While the residents of Kogi State are still looking forward to feel the impact of the new administration in the state, the state House of Assembly, was last week gripped by political undercurrent aimed at impeaching the Speaker, Hon. Abdullahi Bello and other principal officers.
It was reliably gathered that some politicians in the state had perfected plans to edge out the speaker and others and that their replacements had also been selected at a secret meeting. But the plan was reportedly stymied by the refusal of majority of the lawmakers to play along.
The Action Congress of Nigeria (ACN) member in the House, Hon. Henry Ojuola, representing Yagba East State Constituency, told a top national newspaper (THISDAY) correspondent that the move was masterminded by some people outside the legislature but that it would not be possible because most members are still comfortable with the speaker’s leadership.
“The speaker, as at today, has the support of majority of members in the assembly and as such, “those canvassing for his removal should desist from their plans.”
He also implored the executive to focus more attention on creating a peaceful co-existence between it and the legislative arm so as to facilitate rapid transformation of the state.
Chairman, House Committee on Information, Hon. Seidu Akawu Salihu, described the move as “ill motivated and unwarranted”. While noting that it was being orchestrated by “some self-serving politicians in the state,” he also said what should be paramount to the state is “how to aggressively pursue development and get the dividends of democracy to the people.” He therefore urged the executive not to pay attention to the self-serving politicians who prefer to make gains during crisis situation.
Though the governor, Mr. Idris Wada, has consistently assured the people that the misunderstandings created by the simultaneous swearing-in of himself and the speaker was a thing of the past, political pundits are of the view that the speaker’s ordeal may have been because of the incident that followed the judgment of the Supreme Court that nullified the tenure extension granted five governors, including that of Kogi.
Such insinuation notwithstanding, Wada in a recent interview with journalists had said there was cordial relationship between the legislative and the executive arms of government in the state.
The speaker was also sure that there was no discontent between the two arms of government. He claimed to have gone the extra mile to reassuring the governor of the preparedness of the legislators to support his administration: “That is the reason for the speedy passage of the 2012 budget and the accelerated attention given to all other requests of the governor by the Assembly.”

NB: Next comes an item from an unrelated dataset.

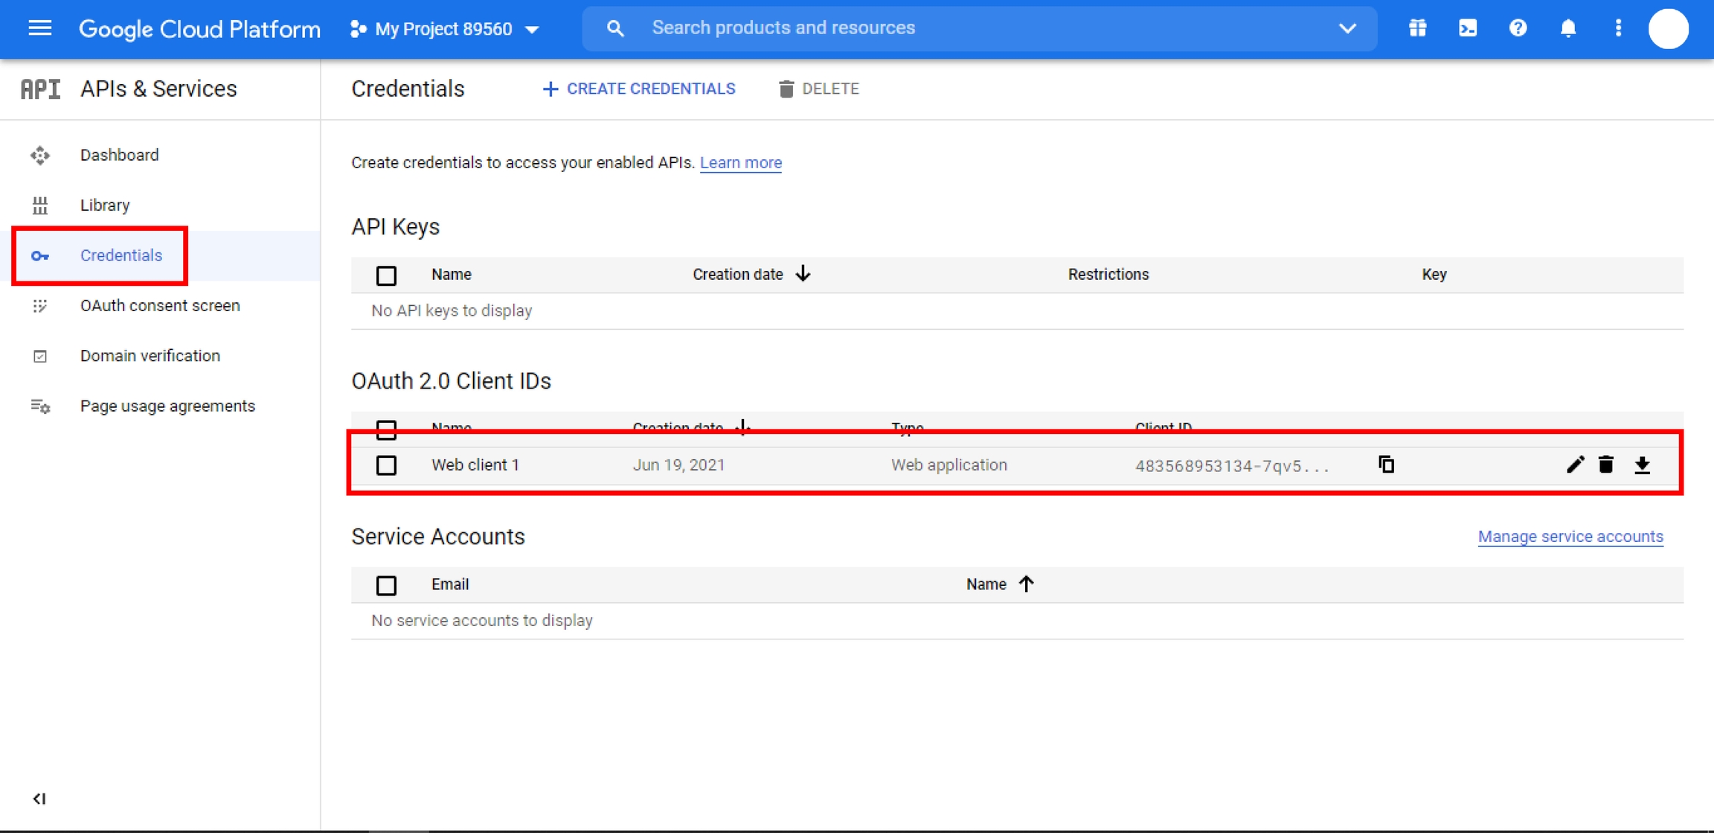Select all API Keys header checkbox

[x=386, y=275]
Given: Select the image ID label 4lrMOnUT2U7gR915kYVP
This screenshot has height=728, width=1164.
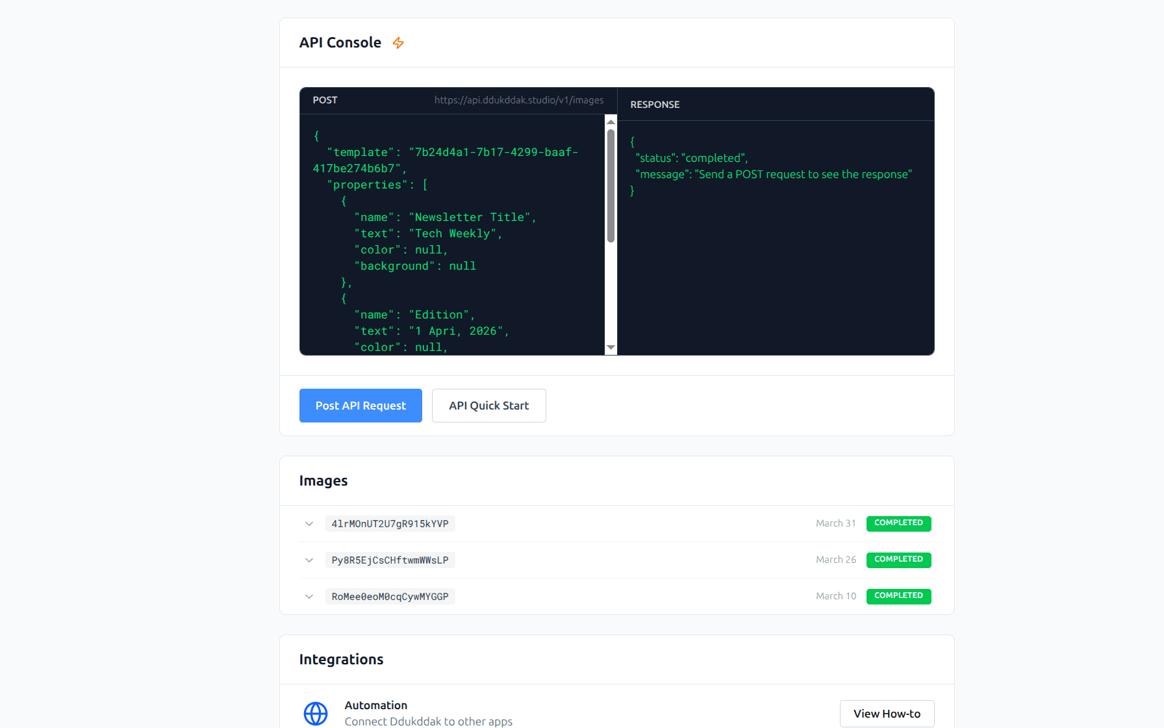Looking at the screenshot, I should click(x=390, y=523).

The positions of the executive and the legislators as reflected in the utterances of Wada and Bello are, however, far from the reality on ground. There was actually a grand plan to oust the speaker and it was followed up with an alleged financial inducements.
Also confirming the development, Minority Leader of the Assembly, Hon. Yori Afolabi, alleged that it was the executive arm of government that initiated the move.
“It is no longer news. Every member is aware of the move. The plot will fail because the speaker has not committed any offence that warranted his removal, therefore, a majority of us are solidly behind him,” Yori said.
Findings also discovered that the lawmakers were allegedly offered between N2million to N5 million to secure their support, but they rejected it because they were averse to the impeachment move. They were said to have considered it as a slap on the entire legislature and described the plot as an undue interference in the affairs of the House.
But reasons allegedly being brandished by some of the aggrieved lawmakers included the speaker’s resolve to appraise activities of the ministries and agencies in the state as part of oversight function. This was considered confrontational to the executive. There were those who have also expressed disdain for the proposed fund-raiser by the Assembly, to improve facilities at its complex. Those opposed to this also see it as an affront to the executive and that it was capable of painting the executive in bad light, as it concerns its responsibility to the House.
The speaker’s loyalists have also listed factors that are likely responsible for the plot to get rid of him. A source said: “When we considered the issues they are bringing against the speaker and other principal officers, we saw that they have not violated any of the rules of the House. But the governor, sensing that his foot soldiers were not doing much to actualising the speaker’s removal, approached some of the members to assist in pushing him out. He offered them mouth-watering promises.”
Those close to the speaker hold the view that the governor has not forgiven him for having been sworn-in alongside him on the same day. But Bello has said he took the decision on the agreement of majority of members of the Assembly. According to him, 18 out of the 25 members endorsed his acceptance of his swearing-in as acting governor.
THISDAY’s source also confirmed this when he said: “We all agreed that the speaker should obey the directive and when there was intervention from the presidency, we also agreed that he should revert back to his position as speaker, which he did.”
Besides, there is the belief that the governor was also embarrassed by the refusal of the speaker to travel back with him to the state in the same vehicle as suggested by some party leaders after the swearing-in crisis was resolved in Abuja. But the speaker had maintained that he was inclined to report back to the other legislators before fraternizing with the governor so soon.
The other issue in contention is the speaker’s alleged loyalty to the winner of the January 9, governorship primary of the ruling Peoples Democratic Party (PDP), Alhaji Jibrin Isah (Echocho). Whichever of such possibilities was correct, it has not changed the fact that a lot of resources had gone into moves to impeach Bello.